Article by: Nancy S. Loving, DVM March 18 2009, Article # 13802
At the 2008 AAEP Convention, which was held Dec. 6-10 in San Diego,
Calif., Bill Moyer, DVM, professor of sports medicine and head of the
Department of Large Animal Clinical Sciences at the Texas A&M
College of Veterinary Medicine and Biomedical Sciences, presented a
variety of considerations on the state of medical treatment for
laminitis. He stressed that once clinical signs are evident, damage has
already been done: Pain and lameness are preceded by vascular and
structural damage within the hoof laminae (lamellae).
So, he posed the question to the audience, "Is any specific medical
treatment for acute laminitis efficacious in altering the outcome after a
horse has developed clinical signs?"
Is any specific medical treatment for acute laminitis efficacious in
altering the outcome after a horse has developed clinical signs?
The current consensus on effective therapy revolves around addressing
and resolving the initiating cause(s) of laminitis. Other strategies
attempt to alter blood flow in the foot, decrease inflammation, and
avert endotoxemia. Moyer addressed these in his talk.
He explained that evidence is lacking about blood flow-altering agents
having any effect on increasing laminar circulation. While use of
digital nerve blocks might improve blood flow by inhibiting constriction
of blood vessels, numbing the pain stops the horse from protecting his
feet. Increased weight bearing exacerbates laminitis.
Acepromazine increases digital blood flow by direct action on vascular
smooth muscle, but studies have not shown improvement in lamellar blood
Isoxsuprene has vasodilating properties, while pentoxyfylline requires
weeks of administration to decrease blood viscosity. It does this by
acting on platelets to increase red blood cell flexibility. Both these
medications are absorbed poorly when administered orally.
Nitroglycerin placed over digital blood vessels might increase blood
flow, but it has not been shown to increase lamellar blood flow after
the onset of clinical signs. Coupling this ineffectiveness with
potential risks to the person handling the drug makes nitroglycerin a
poor therapeutic choice.
Heparin removes red blood cells from the system to decrease blood
viscosity and thereby improve blood flow, but researchers have not
examined its use in acute cases.
Inflammation is not always a component of laminitis, but when it is,
non-steroidal anti-inflammatory drugs (NSAIDs) have been used. Moyer
said there is humane justification for judicious use of NSAIDs, but one
should be aware of downsides. Pain relief might increase mobility that
exacerbates tearing of the lamellae.
Phenylbutazone (Bute) might reduce inflammation and pain, and it is
affordable, but it does not prevent laminitis if given during the
developmental stage and has not been shown to alter the course of acute
Flunixin meglumine (Banamine) provides both anti-inflammatory and
anti-endotoxin effects. However, if flunixin and phenylbutazone are
given together, there is an increased risk of loss of serum protein,
gastric ulcer disease, and/or colitis.
There is anecdotal support for use of dimethyl sulfoxide (DMSO) for its
anti-inflammatory properties and ability to scavenge oxygen-derived free
radicals, which form during hypoxia (deprivation of an adequate supply
of oxygen) and reperfusion (restoration of blood flow to tissues
following an incident or hypoxia). Damage can occur when blood flow is
restored to tissues following an incident of reduced blood and oxygen
supply. However, Moyer noted there is no evidence of hypoxia or
reperfusion in this disease.
Anti-endotoxin drugs (flunixin meglumine, ketoprofen, and polymyxin B)

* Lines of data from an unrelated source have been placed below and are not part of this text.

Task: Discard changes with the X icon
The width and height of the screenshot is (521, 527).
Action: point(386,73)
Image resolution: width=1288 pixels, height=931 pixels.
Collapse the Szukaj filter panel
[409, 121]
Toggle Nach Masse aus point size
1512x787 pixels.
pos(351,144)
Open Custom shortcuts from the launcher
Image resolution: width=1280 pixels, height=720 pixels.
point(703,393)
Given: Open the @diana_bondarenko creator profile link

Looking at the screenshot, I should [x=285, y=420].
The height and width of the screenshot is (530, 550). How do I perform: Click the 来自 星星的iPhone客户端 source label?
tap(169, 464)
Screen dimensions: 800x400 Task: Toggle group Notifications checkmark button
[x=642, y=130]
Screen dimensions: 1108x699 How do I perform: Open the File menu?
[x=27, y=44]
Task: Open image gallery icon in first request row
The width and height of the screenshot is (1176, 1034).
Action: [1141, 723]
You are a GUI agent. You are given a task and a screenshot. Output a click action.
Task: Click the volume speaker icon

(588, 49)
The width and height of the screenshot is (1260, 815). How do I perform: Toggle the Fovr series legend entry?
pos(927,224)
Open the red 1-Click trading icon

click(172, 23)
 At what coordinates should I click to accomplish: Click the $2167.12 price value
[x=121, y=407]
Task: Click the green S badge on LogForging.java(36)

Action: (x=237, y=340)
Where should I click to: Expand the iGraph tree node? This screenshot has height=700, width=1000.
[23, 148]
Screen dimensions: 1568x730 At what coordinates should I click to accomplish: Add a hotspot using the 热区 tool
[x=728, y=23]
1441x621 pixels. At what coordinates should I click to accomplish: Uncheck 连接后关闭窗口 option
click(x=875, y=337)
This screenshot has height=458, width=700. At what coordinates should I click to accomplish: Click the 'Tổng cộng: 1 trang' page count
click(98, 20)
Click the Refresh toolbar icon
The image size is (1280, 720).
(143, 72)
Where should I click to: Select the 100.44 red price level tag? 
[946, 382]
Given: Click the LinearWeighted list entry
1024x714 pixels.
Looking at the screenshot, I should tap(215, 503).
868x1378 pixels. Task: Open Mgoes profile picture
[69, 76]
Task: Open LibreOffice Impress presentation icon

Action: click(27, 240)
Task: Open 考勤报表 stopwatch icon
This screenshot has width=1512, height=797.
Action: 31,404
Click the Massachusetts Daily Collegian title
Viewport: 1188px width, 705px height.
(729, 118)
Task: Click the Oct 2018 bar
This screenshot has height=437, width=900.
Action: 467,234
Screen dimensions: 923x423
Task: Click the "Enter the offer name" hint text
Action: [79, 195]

might be warranted as there is an association between endotoxemia and
the development of laminitis. Endotoxin causes insulin resistance with
decreased use of glucose by the lamellar tissue. While they might not
necessarily be effective in treatment of laminitis, anti-endotoxic drugs
might be life-saving.
Moyer said caretakers and veterinarians should address environment and
ground surface, housing, causes of obesity, and management of the foot
itself. He recommends explaining to clients that the pathogenic
mechanisms of laminitis are not well-understood and that a horse's
clinical appearance might correlate with the outcome, but it is not
always an accurate predictor due to potential for complications.
In general, controlled studies do not exist regarding the efficacy of various treatments for laminitis, and some therapies have additional risks beyond their failure to improve the situation.